[Input data]
+---+

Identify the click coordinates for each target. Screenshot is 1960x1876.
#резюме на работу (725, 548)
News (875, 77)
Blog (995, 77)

+---+

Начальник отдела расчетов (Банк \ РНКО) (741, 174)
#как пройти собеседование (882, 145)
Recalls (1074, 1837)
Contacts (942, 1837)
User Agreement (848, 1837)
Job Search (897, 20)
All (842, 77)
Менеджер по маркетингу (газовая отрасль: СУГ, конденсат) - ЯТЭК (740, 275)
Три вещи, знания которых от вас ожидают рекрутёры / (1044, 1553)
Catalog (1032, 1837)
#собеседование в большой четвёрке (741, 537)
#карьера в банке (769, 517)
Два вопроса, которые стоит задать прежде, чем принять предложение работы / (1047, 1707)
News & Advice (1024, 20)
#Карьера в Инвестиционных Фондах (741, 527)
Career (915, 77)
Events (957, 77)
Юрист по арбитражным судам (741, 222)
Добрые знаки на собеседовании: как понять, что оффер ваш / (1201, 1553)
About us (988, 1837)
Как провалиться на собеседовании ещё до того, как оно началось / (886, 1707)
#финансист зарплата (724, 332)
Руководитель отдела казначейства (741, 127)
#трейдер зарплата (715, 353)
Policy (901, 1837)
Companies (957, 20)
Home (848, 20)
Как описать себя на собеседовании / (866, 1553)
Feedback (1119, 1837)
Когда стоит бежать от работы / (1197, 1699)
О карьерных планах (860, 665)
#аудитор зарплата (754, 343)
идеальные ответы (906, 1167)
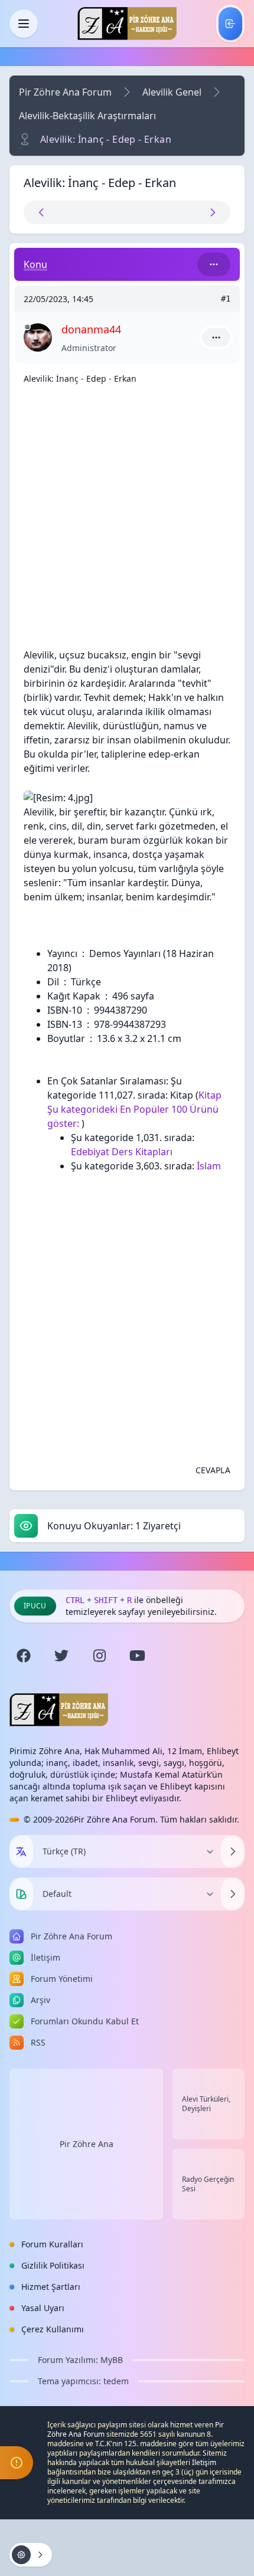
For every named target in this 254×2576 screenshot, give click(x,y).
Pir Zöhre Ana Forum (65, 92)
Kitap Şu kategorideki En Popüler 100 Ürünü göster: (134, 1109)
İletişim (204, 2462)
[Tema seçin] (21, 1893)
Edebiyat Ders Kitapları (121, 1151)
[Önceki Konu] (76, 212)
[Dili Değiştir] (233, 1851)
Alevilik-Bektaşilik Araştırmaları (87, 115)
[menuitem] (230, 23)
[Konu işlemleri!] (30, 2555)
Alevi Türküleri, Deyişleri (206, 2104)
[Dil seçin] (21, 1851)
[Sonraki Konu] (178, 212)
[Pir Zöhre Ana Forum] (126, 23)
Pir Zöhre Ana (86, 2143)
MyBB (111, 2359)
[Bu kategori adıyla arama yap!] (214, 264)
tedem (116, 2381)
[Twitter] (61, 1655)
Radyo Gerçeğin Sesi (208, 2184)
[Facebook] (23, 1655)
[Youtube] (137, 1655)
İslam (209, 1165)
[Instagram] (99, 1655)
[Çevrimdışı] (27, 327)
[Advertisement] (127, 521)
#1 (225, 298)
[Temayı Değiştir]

+---+

[Task prompt] Everything from the line with "Identify the click" through the line with "Blog (995, 77)" should be written out exactly as it appears above, end lines included, and nothing outside that range.

[Exercise output]
Identify the click coordinates for each target. Screenshot is 1960x1876.
#резюме на работу (725, 548)
News (875, 77)
Blog (995, 77)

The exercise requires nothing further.